◆ TASK STATEMENT ◆
Some entries follow. Reproduce exactly the lines starting at the one with "Task: Open the 社区 dropdown menu" and stopping after the one with "Click heart icon".
** Opening DATA SUPPLIED block **
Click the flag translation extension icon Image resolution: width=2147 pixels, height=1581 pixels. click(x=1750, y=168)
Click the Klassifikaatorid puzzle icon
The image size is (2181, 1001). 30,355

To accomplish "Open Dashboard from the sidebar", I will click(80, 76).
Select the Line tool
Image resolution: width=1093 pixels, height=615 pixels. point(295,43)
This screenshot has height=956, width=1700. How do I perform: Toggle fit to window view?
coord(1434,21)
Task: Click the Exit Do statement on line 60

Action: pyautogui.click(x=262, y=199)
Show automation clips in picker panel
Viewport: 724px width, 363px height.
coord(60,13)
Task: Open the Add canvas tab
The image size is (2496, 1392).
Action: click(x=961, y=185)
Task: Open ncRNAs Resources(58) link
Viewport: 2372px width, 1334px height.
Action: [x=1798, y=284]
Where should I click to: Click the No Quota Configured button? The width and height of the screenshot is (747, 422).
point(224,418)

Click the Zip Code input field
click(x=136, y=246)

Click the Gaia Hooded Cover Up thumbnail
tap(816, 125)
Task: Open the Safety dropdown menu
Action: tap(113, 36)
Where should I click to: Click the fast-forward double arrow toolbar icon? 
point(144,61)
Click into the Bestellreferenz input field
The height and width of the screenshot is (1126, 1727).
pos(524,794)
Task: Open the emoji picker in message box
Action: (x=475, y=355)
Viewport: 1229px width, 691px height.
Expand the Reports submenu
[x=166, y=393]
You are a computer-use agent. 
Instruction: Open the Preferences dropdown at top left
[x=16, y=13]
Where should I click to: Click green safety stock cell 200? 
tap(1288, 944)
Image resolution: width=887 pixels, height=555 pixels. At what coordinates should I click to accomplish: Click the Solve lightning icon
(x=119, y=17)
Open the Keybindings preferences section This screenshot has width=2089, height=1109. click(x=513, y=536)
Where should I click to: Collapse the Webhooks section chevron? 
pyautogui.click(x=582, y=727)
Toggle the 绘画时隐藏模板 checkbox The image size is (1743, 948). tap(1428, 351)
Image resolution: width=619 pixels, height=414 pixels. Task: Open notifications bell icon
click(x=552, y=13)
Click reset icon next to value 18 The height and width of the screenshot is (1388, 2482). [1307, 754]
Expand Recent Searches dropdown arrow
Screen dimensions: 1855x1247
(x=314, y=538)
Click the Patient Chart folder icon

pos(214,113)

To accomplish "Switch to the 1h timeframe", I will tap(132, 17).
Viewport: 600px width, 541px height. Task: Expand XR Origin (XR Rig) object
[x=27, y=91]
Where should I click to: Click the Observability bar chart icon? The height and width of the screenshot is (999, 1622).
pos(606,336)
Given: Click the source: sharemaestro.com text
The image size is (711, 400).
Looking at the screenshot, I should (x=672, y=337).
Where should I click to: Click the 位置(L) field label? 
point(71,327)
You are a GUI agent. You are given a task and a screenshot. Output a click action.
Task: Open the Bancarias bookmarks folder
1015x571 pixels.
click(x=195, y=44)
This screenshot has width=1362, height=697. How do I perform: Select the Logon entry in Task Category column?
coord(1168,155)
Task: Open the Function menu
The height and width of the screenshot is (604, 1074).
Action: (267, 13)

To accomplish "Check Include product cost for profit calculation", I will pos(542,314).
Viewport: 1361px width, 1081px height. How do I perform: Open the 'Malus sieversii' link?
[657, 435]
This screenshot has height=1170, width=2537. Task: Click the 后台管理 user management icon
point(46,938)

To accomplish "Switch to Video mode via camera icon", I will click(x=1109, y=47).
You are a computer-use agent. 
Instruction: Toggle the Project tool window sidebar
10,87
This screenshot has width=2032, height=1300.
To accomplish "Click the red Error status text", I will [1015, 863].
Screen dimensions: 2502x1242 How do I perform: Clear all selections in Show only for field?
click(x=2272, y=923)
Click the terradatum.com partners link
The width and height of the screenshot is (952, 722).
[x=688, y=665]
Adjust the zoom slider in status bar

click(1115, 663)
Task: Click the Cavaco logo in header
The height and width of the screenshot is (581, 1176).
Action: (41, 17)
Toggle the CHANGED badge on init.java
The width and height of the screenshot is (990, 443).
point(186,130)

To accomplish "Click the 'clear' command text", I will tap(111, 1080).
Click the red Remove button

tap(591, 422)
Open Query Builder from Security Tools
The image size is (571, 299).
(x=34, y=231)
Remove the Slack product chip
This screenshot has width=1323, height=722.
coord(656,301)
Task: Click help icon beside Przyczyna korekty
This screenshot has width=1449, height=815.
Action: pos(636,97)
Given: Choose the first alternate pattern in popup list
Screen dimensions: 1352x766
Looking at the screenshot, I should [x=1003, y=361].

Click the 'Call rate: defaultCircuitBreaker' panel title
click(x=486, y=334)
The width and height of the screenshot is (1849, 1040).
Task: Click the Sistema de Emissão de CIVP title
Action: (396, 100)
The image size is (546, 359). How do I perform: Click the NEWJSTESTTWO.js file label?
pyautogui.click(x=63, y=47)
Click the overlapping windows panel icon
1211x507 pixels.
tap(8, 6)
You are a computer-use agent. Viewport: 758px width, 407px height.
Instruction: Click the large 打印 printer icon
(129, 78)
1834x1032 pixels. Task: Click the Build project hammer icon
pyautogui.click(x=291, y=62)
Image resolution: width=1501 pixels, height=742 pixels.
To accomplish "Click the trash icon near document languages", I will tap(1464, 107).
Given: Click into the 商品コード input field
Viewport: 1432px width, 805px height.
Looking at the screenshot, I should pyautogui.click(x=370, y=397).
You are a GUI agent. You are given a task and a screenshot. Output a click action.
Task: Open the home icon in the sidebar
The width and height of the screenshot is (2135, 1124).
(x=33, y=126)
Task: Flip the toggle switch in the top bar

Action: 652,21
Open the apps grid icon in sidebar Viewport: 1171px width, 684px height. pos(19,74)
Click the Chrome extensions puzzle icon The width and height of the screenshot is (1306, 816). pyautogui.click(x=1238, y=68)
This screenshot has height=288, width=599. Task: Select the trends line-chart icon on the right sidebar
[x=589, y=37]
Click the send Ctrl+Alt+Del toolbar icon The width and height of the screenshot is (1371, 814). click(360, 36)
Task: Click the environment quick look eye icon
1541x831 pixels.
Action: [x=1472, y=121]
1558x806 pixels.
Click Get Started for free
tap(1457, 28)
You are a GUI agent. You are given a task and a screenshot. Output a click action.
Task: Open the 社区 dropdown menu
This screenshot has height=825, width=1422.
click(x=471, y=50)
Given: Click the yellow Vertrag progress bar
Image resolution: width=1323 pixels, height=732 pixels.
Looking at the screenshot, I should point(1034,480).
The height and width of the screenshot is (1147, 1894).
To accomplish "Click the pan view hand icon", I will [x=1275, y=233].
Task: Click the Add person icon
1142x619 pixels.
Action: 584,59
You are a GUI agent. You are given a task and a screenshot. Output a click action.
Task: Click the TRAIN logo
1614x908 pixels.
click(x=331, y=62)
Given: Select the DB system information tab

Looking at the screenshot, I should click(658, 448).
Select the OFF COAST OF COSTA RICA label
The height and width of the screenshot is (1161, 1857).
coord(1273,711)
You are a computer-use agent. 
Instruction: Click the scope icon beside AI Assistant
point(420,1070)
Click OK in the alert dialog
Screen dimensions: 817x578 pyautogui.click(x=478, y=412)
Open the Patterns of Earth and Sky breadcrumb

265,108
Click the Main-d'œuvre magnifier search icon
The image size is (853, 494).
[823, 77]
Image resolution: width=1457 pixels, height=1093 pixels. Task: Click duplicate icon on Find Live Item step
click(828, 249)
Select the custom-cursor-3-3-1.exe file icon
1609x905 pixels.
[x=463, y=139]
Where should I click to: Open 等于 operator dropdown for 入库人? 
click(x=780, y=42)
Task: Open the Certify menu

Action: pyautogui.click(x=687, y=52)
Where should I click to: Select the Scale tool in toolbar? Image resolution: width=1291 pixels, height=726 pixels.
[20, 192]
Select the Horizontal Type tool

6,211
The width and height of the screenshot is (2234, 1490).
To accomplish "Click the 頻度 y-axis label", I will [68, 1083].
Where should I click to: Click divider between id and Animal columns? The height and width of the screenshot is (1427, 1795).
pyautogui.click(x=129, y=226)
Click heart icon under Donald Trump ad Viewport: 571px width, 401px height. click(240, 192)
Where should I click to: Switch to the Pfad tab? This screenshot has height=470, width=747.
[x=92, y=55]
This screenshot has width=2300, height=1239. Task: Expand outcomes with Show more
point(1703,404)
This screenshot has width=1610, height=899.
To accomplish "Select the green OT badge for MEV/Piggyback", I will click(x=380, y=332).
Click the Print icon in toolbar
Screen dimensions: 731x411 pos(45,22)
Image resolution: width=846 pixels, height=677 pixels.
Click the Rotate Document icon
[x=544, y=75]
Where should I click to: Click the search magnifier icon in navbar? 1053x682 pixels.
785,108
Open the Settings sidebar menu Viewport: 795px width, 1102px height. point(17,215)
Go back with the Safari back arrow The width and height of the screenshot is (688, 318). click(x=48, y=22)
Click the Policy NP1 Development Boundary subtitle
** Closing DATA SUPPLIED block **
◆ EXPECTED ANSWER ◆
Task: Open the 社区 dropdown menu
This screenshot has height=825, width=1422.
click(x=471, y=50)
Given: Click the yellow Vertrag progress bar
Image resolution: width=1323 pixels, height=732 pixels.
Looking at the screenshot, I should point(1034,480).
The height and width of the screenshot is (1147, 1894).
To accomplish "Click the pan view hand icon", I will [x=1275, y=233].
Task: Click the Add person icon
1142x619 pixels.
Action: 584,59
You are a GUI agent. You are given a task and a screenshot. Output a click action.
Task: Click the TRAIN logo
1614x908 pixels.
click(x=331, y=62)
Given: Select the DB system information tab

Looking at the screenshot, I should click(658, 448).
Select the OFF COAST OF COSTA RICA label
The height and width of the screenshot is (1161, 1857).
coord(1273,711)
You are a computer-use agent. 
Instruction: Click the scope icon beside AI Assistant
point(420,1070)
Click OK in the alert dialog
Screen dimensions: 817x578 pyautogui.click(x=478, y=412)
Open the Patterns of Earth and Sky breadcrumb

265,108
Click the Main-d'œuvre magnifier search icon
The image size is (853, 494).
[823, 77]
Image resolution: width=1457 pixels, height=1093 pixels. Task: Click duplicate icon on Find Live Item step
click(828, 249)
Select the custom-cursor-3-3-1.exe file icon
1609x905 pixels.
[x=463, y=139]
Where should I click to: Open 等于 operator dropdown for 入库人? 
click(x=780, y=42)
Task: Open the Certify menu

Action: pyautogui.click(x=687, y=52)
Where should I click to: Select the Scale tool in toolbar? Image resolution: width=1291 pixels, height=726 pixels.
[20, 192]
Select the Horizontal Type tool

6,211
The width and height of the screenshot is (2234, 1490).
To accomplish "Click the 頻度 y-axis label", I will [68, 1083].
Where should I click to: Click divider between id and Animal columns? The height and width of the screenshot is (1427, 1795).
pyautogui.click(x=129, y=226)
Click heart icon under Donald Trump ad Viewport: 571px width, 401px height. click(240, 192)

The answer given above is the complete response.